The Bloomberg story said that while John
Hancock’s Lifecycle 2010 mutual fund is marketed as an investment that “becomes
more conservative” for people approaching retirement age, 35% of the fund’s
debt holdings in September were high-yield corporate bonds,
according to Morningstar Inc.
For example,
according to Bloomberg, the Hancock fund’s holdings include bonds that financed
construction of a New Mexico casino hotel, Inn of the Mountain Gods, that was
in default as of December 15. The U.S. default rate on high-risk, high-yield
bonds was 11.28% in November, according to Standard & Poor’s.
A single bond in
default is “not going to make or break the fund” because it’s a very small
portion of the thousands of bonds in the fund, Bob Boyda, senior vice president
in the investment management services division of John Hancock told Bloomberg.
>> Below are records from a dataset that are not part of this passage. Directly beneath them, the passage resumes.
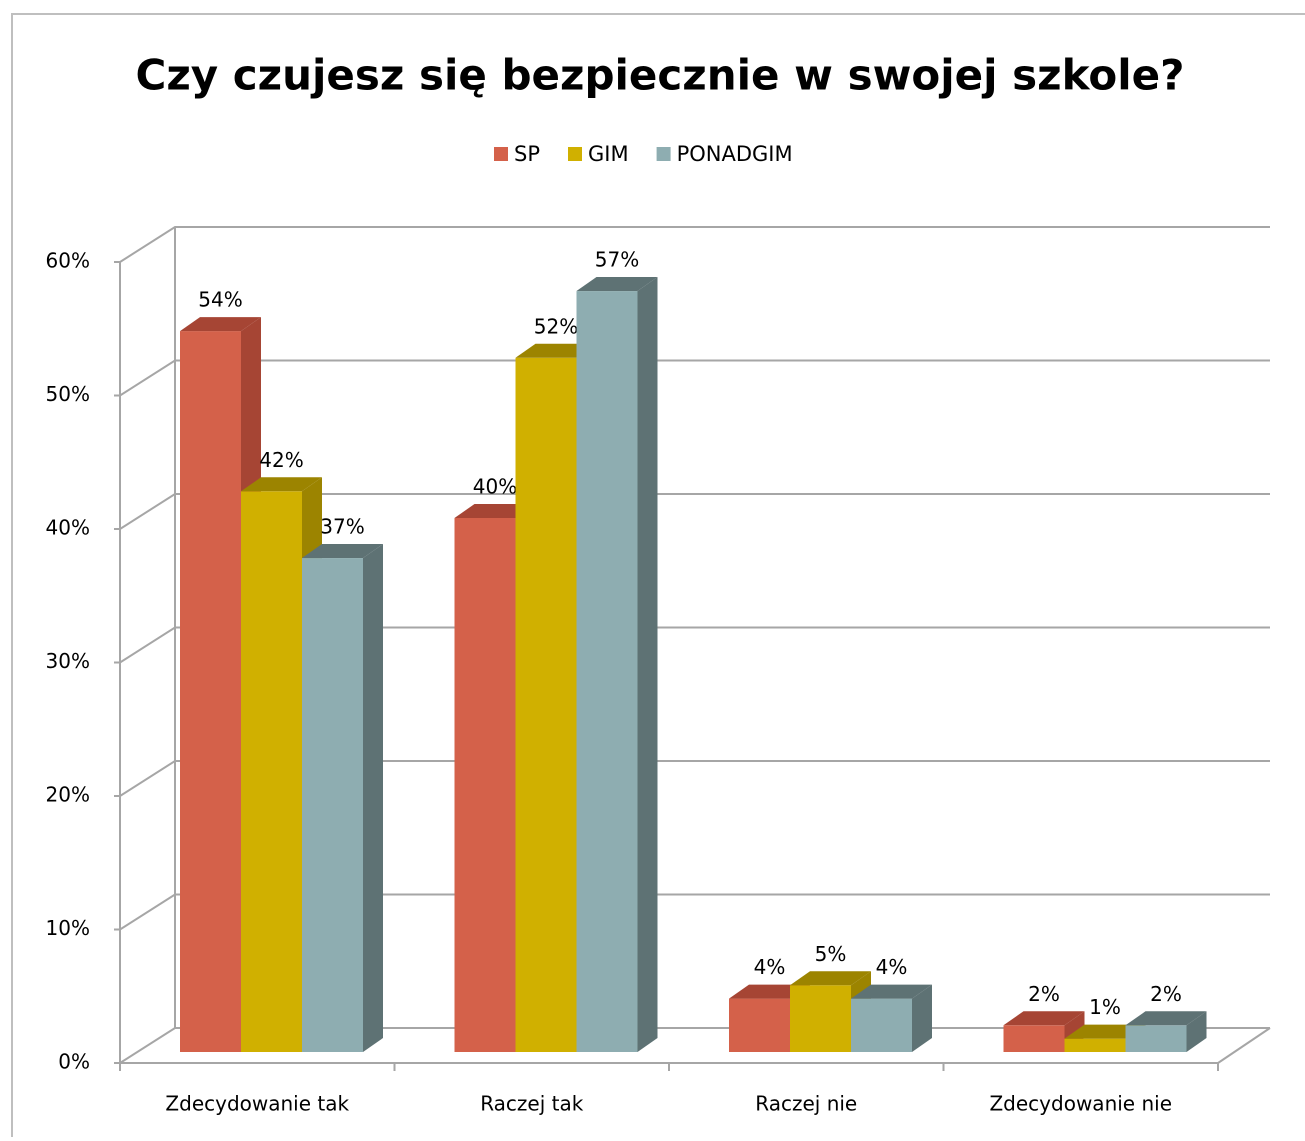  Describe the element at coordinates (68, 795) in the screenshot. I see `y-tick-label: 20%` at that location.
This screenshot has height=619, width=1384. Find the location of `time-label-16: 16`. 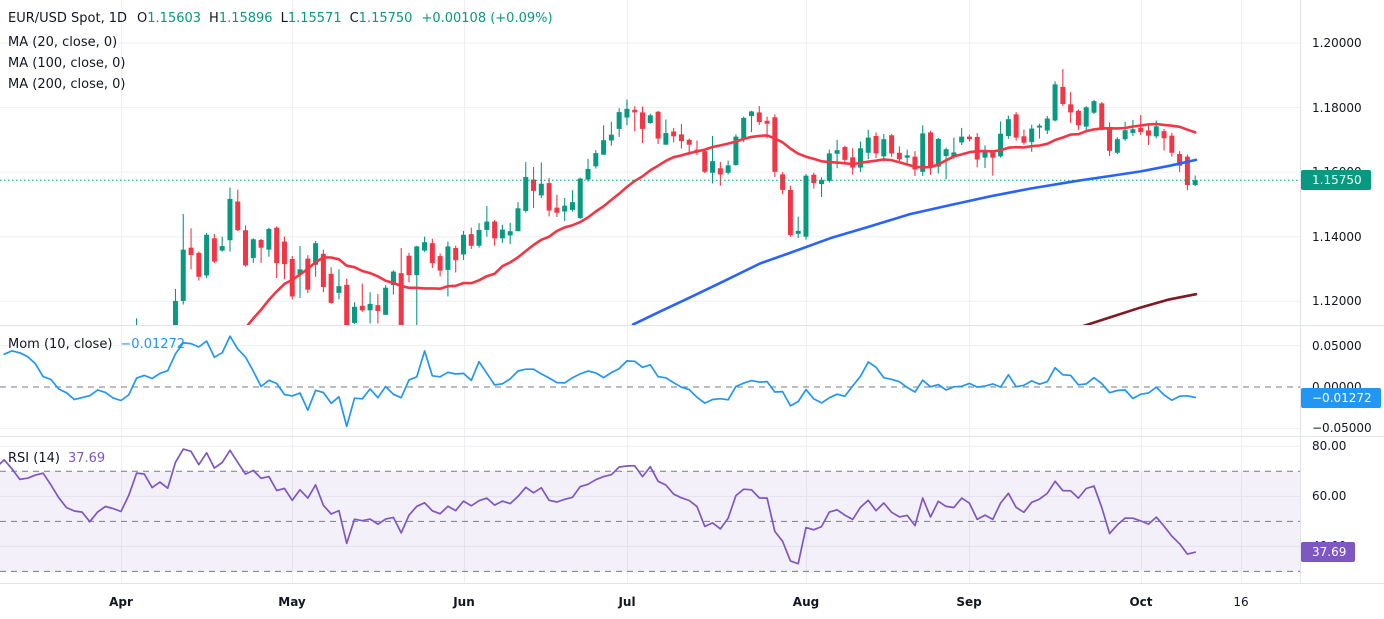

time-label-16: 16 is located at coordinates (1241, 602).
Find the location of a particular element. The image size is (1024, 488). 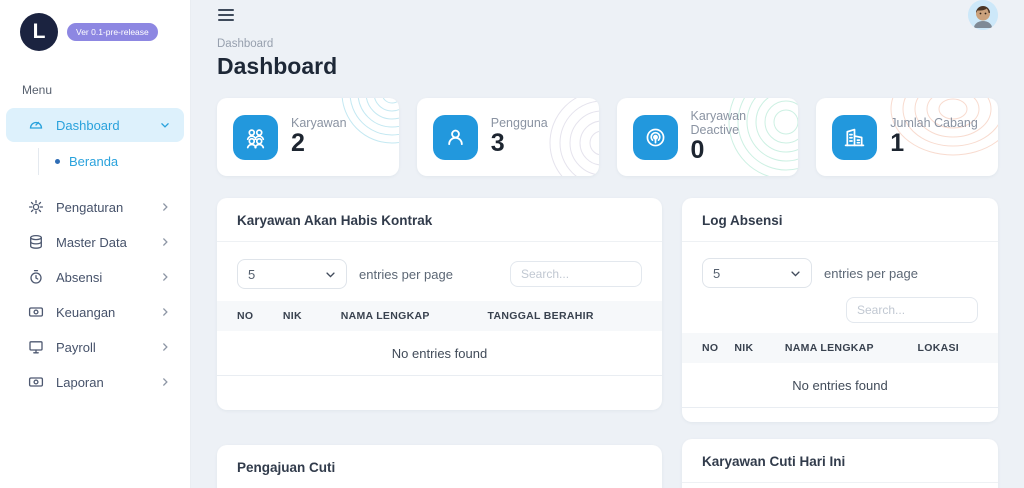

breadcrumb: Dashboard is located at coordinates (246, 44).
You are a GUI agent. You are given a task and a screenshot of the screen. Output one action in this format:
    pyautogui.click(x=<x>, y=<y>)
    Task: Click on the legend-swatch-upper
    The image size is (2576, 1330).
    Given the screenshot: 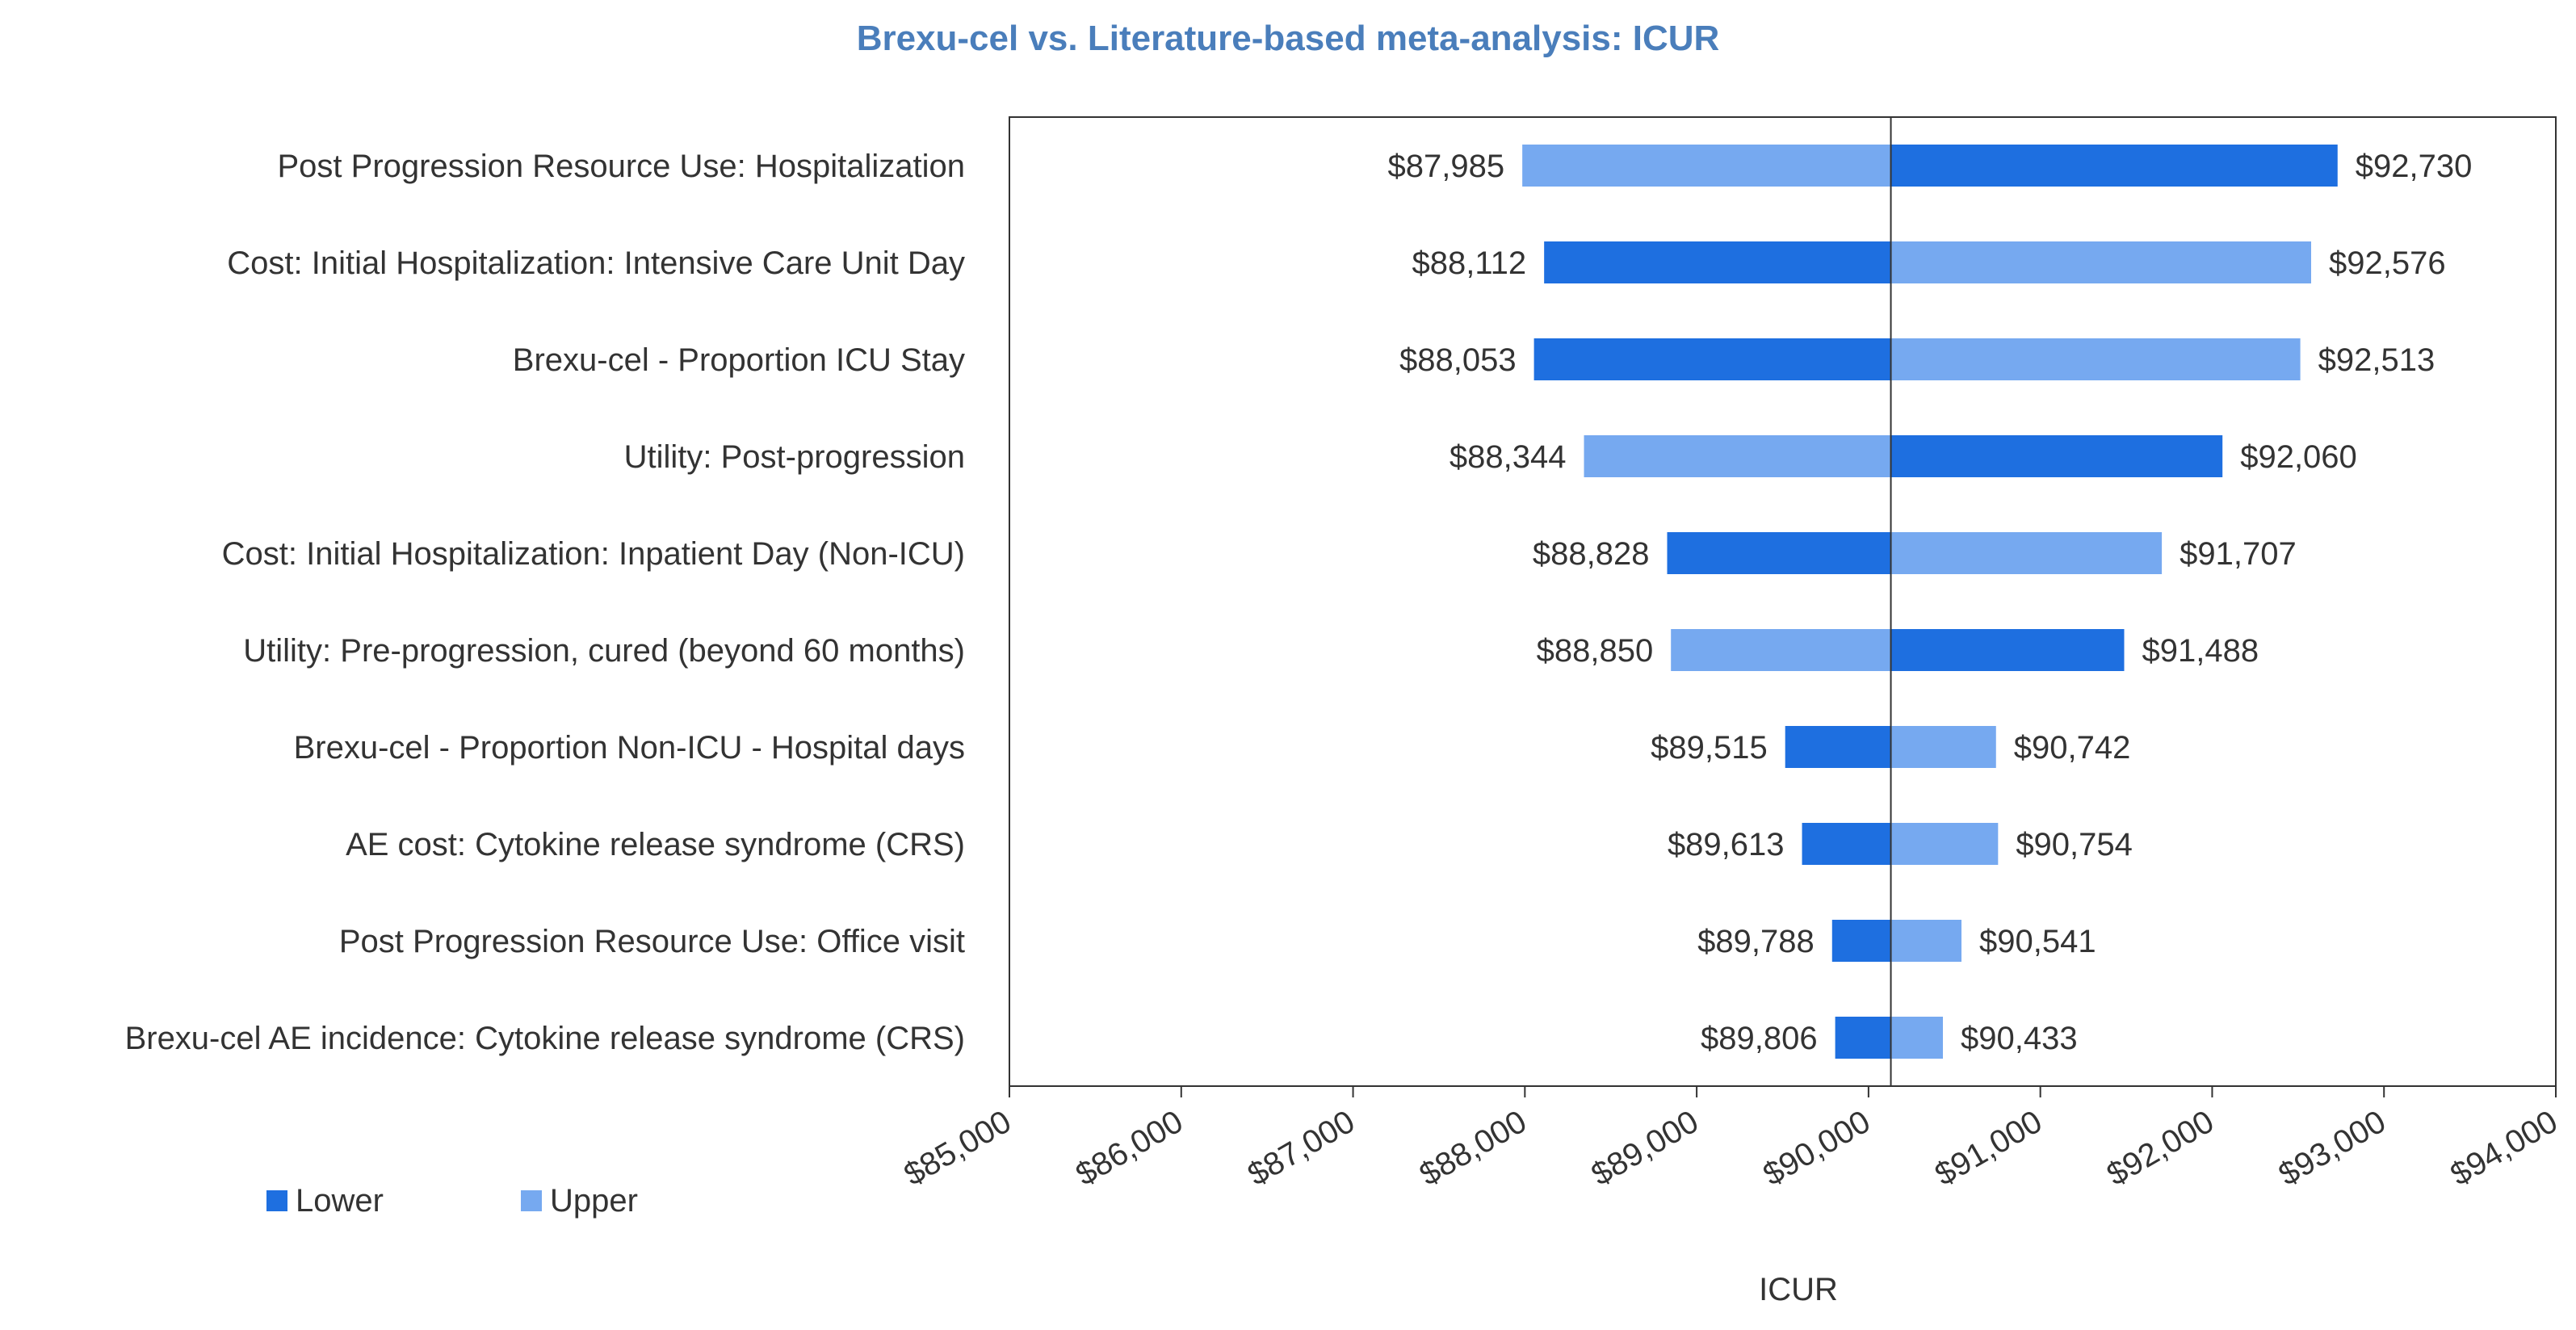 What is the action you would take?
    pyautogui.click(x=532, y=1200)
“Even if a bond is in default it may have tremendous value.”
The problem,
according to Laura Pavlenko Lutton, editorial director in Morningstar’s
mutual-fund research group: target-date funds may present greater risks than
consumers have been aware, Bloomberg reported. The
target-date funds blossomed into a
$311-billion business by 2008, a year after the U.S. Department of Labor said
employers may use them as an auto-enrollment investment option for 401(k) plans.
Junk Bond Amounts
Other 2010
retirement funds with bonds rated below investment grade include: Principal
Funds LifeTime 2010 Fund, at 21% of its total debt holdings; the Fidelity
Freedom 2010 at 17.1%; T Rowe Price’s Retirement 2010 Fund at 13.1%; American
Funds’ American 2010 Target Date Retirement Fund at 11.4 %; and TIAA-CREF’s
Lifecycle 2010 Fund at 6.6%, as of the latest portfolio disclosure, according to
Morningstar.
Jonathan Shelon, manager
of Fidelity Investments’ Freedom Funds, told Bloomberg that risk is only one of
the concerns that someone who’s about to retire needs to consider. They
also need to generate enough income to last during their retirement years, he
said.
Meanwhile, Principal
Financial Group and TIAA-CREF said their allocation in high-yield bonds also
offers diversification, according to spokeswomen for the companies.
Bloomberg said three
of the nine largest target-date fund companies don’t have any junk bonds in
their 2010 or 2015 target-date funds: Vanguard Group, Wells Fargo & Co., and
ING Groep NV. Their overall bond holdings range from 35% in ING’s fund to 65% in
Wells Fargo’s fund.
Vanguard Group’s avoidance
of high-yield bonds is “very conscious,” said John Ameriks, head of the
company’s investment counseling and research group. Junk bonds wouldn’t add
“significant diversification,” and would raise expenses, he said.